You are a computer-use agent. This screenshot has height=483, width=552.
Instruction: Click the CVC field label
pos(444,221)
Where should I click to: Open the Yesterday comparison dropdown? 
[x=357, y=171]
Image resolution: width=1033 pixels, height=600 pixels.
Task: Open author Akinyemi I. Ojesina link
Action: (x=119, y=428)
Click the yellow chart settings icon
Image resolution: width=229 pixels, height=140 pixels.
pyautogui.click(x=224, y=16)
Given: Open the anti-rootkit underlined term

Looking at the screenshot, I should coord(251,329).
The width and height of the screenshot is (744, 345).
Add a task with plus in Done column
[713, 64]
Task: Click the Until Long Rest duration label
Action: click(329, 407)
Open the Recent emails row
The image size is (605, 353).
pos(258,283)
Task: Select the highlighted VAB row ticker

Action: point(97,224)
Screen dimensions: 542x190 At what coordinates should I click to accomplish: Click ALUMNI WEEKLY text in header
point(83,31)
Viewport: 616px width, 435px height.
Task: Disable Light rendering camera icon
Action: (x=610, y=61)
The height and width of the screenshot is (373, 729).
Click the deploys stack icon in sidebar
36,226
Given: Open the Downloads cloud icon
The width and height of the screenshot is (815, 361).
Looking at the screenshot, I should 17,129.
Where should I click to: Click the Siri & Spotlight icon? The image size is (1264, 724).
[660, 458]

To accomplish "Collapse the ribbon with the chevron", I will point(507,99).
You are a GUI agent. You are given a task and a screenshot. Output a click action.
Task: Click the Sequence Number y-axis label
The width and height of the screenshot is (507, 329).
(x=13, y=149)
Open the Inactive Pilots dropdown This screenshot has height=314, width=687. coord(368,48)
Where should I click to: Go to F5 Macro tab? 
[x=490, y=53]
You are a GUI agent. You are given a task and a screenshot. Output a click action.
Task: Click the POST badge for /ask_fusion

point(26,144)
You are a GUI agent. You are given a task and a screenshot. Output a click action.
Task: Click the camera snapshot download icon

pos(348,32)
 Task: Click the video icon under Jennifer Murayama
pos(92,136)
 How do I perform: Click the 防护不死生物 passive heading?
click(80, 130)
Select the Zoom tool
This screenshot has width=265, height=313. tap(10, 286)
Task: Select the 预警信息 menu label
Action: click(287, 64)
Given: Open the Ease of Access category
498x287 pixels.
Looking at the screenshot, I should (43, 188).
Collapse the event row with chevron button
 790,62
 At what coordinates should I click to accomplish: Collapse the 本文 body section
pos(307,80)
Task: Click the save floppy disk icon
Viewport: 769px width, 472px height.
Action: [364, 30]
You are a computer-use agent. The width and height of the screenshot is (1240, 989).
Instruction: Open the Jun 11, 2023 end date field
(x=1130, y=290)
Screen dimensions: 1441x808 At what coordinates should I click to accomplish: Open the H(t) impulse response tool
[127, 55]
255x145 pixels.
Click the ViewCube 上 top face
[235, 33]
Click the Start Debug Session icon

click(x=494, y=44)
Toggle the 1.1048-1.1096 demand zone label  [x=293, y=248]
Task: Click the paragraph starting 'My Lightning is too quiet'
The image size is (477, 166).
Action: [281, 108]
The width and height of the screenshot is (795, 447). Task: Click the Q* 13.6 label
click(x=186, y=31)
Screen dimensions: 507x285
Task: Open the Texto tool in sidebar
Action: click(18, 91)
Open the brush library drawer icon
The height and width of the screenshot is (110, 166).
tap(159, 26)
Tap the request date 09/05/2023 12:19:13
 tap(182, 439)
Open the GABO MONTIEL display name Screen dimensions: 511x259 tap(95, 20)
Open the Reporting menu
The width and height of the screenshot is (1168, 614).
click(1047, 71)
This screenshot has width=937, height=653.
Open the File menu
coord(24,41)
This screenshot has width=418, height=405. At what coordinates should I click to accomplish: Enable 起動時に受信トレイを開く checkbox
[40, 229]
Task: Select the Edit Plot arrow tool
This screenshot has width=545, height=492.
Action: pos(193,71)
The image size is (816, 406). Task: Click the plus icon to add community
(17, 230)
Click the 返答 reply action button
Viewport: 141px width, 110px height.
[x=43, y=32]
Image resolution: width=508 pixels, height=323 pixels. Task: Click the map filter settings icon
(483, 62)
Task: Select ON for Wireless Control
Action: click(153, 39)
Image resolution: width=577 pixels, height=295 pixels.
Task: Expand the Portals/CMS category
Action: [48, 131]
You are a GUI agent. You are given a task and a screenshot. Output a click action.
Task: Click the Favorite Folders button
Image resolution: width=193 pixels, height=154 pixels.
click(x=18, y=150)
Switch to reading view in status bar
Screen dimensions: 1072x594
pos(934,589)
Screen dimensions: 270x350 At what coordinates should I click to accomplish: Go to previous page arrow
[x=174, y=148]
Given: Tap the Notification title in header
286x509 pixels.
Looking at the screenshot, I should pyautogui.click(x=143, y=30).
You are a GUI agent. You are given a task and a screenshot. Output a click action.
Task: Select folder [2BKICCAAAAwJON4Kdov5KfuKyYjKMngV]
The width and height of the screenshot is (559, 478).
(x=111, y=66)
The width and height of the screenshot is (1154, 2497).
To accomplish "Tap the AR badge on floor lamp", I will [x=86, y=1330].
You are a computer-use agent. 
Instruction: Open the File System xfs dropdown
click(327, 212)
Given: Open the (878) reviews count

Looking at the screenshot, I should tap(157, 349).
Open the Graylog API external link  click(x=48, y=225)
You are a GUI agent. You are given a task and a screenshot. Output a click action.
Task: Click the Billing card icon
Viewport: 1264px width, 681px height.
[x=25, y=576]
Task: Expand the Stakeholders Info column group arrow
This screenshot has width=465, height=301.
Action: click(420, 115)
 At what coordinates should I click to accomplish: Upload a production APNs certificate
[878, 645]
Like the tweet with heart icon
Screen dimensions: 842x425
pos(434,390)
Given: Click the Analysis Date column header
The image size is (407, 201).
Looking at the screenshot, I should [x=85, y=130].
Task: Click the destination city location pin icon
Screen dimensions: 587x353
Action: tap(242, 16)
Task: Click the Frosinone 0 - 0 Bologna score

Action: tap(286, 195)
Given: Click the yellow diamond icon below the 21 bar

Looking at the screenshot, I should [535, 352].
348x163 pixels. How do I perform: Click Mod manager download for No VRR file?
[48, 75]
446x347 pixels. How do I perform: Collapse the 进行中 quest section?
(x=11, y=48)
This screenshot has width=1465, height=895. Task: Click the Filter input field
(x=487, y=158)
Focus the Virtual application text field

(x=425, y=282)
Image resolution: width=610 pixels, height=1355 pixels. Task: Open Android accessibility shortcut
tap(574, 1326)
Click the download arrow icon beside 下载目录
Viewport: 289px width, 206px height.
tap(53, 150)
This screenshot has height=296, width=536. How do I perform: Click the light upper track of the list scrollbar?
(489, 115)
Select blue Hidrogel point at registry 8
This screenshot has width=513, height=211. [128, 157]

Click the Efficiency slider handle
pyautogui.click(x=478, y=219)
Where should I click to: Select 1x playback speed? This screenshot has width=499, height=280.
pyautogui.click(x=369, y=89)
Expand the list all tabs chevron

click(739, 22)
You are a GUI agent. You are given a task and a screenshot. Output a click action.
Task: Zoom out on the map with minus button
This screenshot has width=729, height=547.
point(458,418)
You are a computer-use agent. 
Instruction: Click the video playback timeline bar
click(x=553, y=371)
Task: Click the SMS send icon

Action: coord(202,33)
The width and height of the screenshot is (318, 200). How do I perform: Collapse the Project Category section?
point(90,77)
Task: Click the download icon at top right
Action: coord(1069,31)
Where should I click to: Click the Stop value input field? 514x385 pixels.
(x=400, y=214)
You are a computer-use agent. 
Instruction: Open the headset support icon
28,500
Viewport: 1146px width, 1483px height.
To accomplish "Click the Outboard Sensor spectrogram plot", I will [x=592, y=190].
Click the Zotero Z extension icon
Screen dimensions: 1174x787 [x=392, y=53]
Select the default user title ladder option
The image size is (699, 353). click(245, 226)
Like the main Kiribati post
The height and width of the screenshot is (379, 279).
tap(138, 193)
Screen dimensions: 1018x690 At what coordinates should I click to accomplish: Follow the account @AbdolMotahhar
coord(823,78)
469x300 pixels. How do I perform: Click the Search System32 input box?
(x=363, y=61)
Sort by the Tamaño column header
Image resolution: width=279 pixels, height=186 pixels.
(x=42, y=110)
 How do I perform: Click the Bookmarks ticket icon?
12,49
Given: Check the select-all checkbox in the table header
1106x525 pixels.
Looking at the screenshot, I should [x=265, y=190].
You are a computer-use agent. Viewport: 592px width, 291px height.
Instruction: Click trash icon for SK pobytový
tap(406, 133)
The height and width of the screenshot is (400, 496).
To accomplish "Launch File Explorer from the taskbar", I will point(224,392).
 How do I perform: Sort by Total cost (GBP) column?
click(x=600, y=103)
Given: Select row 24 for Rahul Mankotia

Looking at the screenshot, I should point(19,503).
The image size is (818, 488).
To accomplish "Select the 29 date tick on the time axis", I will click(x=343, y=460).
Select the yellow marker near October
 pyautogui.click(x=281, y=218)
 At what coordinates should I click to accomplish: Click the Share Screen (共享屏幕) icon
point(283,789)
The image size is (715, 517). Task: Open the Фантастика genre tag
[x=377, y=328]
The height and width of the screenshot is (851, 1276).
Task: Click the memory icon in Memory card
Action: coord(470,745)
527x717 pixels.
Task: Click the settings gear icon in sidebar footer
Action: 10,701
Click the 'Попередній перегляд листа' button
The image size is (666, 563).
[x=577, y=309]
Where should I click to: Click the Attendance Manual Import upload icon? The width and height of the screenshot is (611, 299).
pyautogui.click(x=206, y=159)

### Work to complete
Some lines above contain the word "will". Copy each of them.

### Answer
To accomplish "Collapse the ribbon with the chevron", I will point(507,99).
To accomplish "Tap the AR badge on floor lamp", I will [x=86, y=1330].
To accomplish "Click the Outboard Sensor spectrogram plot", I will [x=592, y=190].
To accomplish "Launch File Explorer from the taskbar", I will point(224,392).
To accomplish "Select the 29 date tick on the time axis", I will click(x=343, y=460).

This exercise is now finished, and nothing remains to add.